Thursday, 17 December 2009

Two recommended websites - and a nice review



June Hudson has got a new website (www.junehudson.com), showcasing her costume design work over the years. There are some wonderful, familiar drawings of Doctor Who characters circa 1980 (my favourite pictures are from the sublime 'Warrior's Gate'.) But there are unfamiliar and new images, there, too. Did you know, for example, that June was responsible for the exact look of Mrs Slocombe and Mr Humphries in 'Are You Being Served'? Just look at her drawings from 1972 - somehow she just captures their attitudes, and the precise way that these iconic characters will hold themselves.

The other recommendation is Mark Clapham's blog (http://www.rollbackandmix.blogspot.com/) on which he reviews and posts about all kinds of cultural tat, atefacts and phenomena. He's just posted a stonking review of Hornets' Nest, which I'm very pleased with - and which I hope he won't mind me reprinting here.

"Next up, a Doctor Who story (or stories). With Who dominating the airwaves over Christmas, any more might seem excessive, but Hornet's Nest, a series of five CDs from BBC Audiobooks, is distinctly different from the all-ages bombast of the current TV show.

"Thankfully, in spite of marking Tom Baker's first proper return to the role after only brief appearances in telethons and theme nights, Hornet's Nest isn't a direct return to a version of the character and the show that played itself out over the actor's long initial run and has been strip-mined in novels, short stories and comic strips ever since.

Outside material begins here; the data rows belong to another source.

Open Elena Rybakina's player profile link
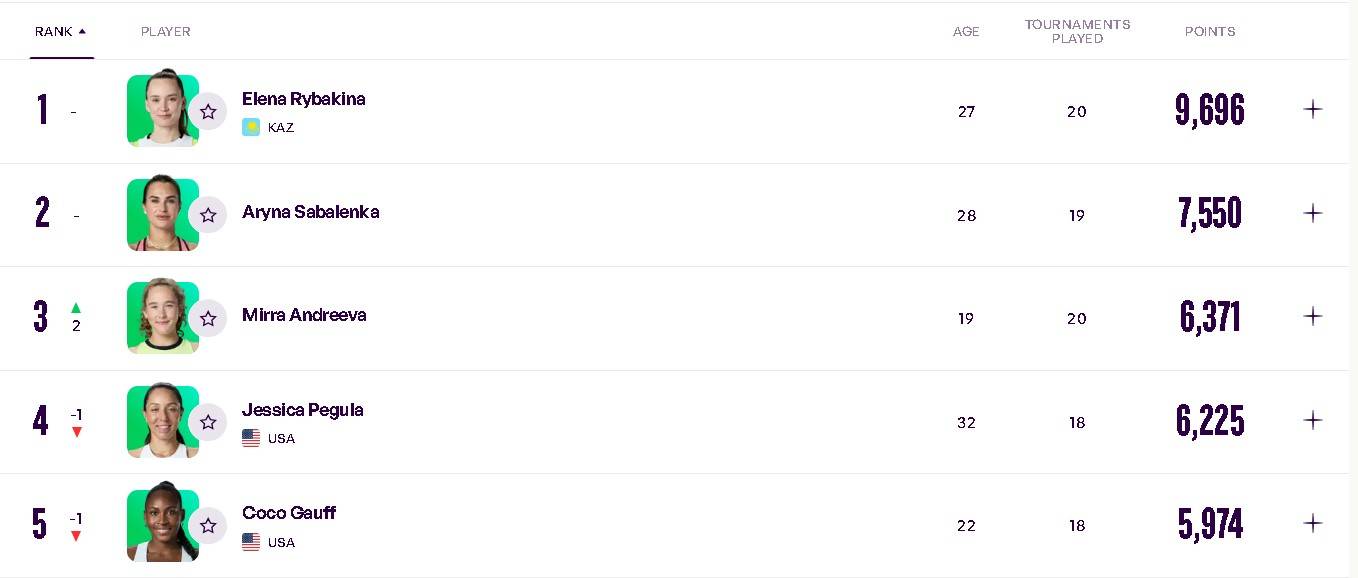Screen dimensions: 1358x578 pyautogui.click(x=304, y=99)
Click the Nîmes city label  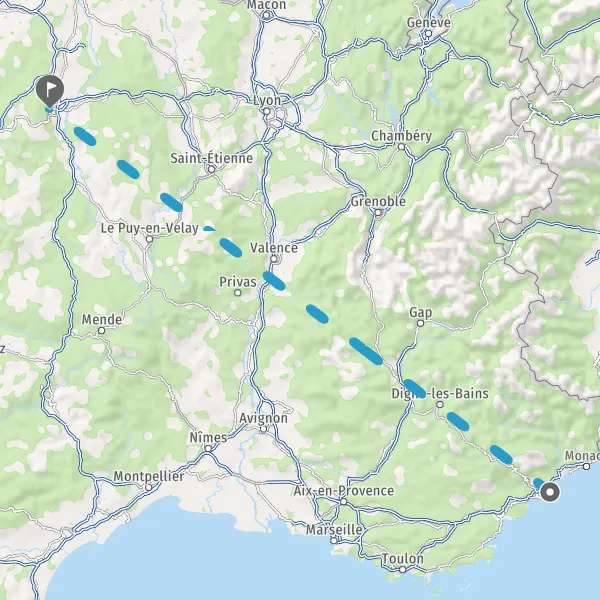[x=209, y=437]
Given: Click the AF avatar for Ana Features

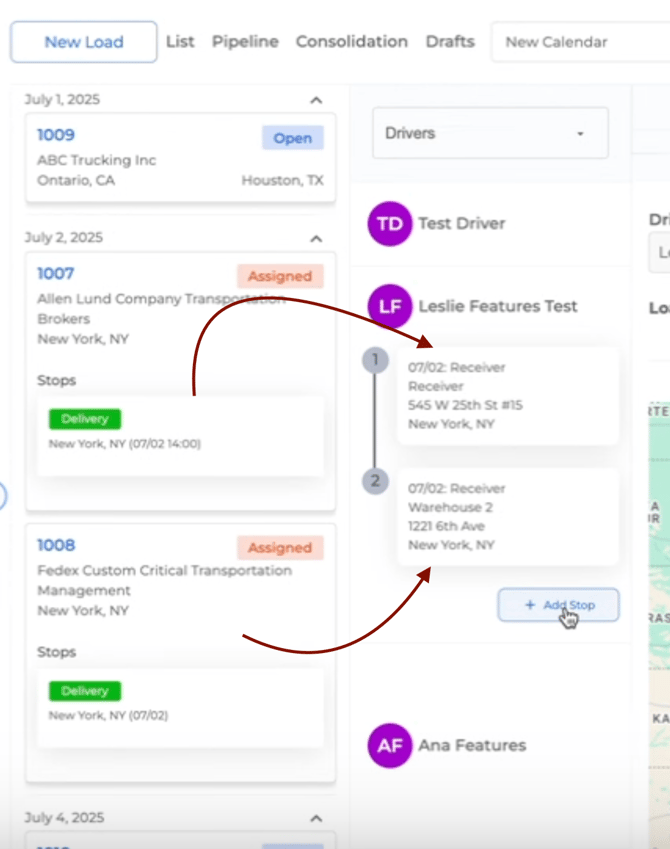Looking at the screenshot, I should coord(390,745).
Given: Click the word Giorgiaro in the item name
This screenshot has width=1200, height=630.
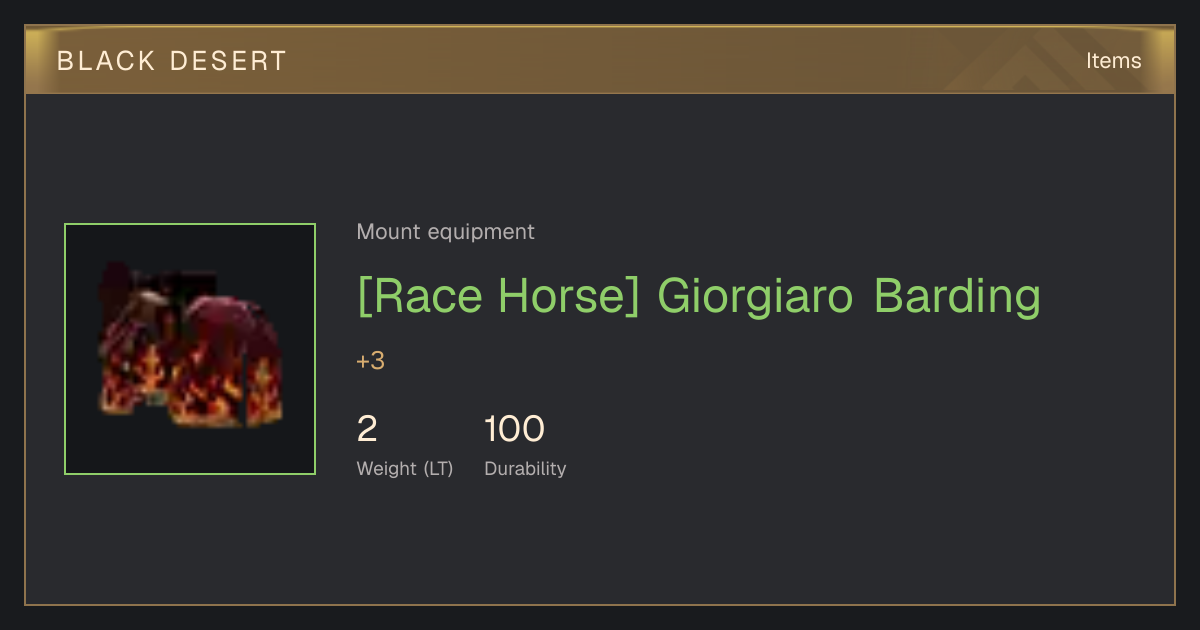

"Paul Magrs story/stories - the five CDs are linked into one narrative, but are each distinct - is/are closer to being an imaginary BBC4 Who spin-off to sit alongside the ones on BBC3 and CBBC, a version of that universe aimed at an older audience that remembers Ghost Stories for Christmas with fondness, shot on a low budget and aiming for slow burning chills. It's essentially a series of fireside tales exchanged between Baker's Doctor and retired soldier Mike Yates, two old men sharing scary stories and going on one last big adventure.

"The insistence on drawing a seventies period Tom on the covers, and placing it within that continuity in the dialogue, seems unnecessary and intrusive, a handwavy sop to obsessives and the BBC licensing department, who doubtless frown upon spin-offs chucking a brick through such continuity staples as which-Doctor-regenerated-when. This is an older Tom different to the one who descended into boggle-eyed tedium on-screen, and a different type of Who story tailored to it's leads current tastes, a story full of the macabre and weird, as well as cottages, wolfhounds and whiskey.

"Magrs makes a virtue of writing for his star's tastes, and goes full-tilt with a story that's genuinely creepy in places, and even manages to make that repetitive staple of early Tom stories, possession by aliens, work in a new and interesting way. The acting is fantastic, Tom being better here than a lot of his TV appearances, maybe better than he's ever been and Richard Franklin's older Captain Yates is certainly more interesting than the uncomfortable romantic lead he was cast as in the 70s. While a couple of the supporting cast hit the button marked 'northern whimsy' with a repetitive frenzy I could have lived without, there are great turns by the likes of Michael Maloney and Stephen Thorne - and in what other medium than radio could the towering Thorne play an Italian midget, hmm?

"Hornet's Nest is an entertaining, spooky new take on Who, and well worth investing in, an atmospheric treat for the cold winter months.

Mark"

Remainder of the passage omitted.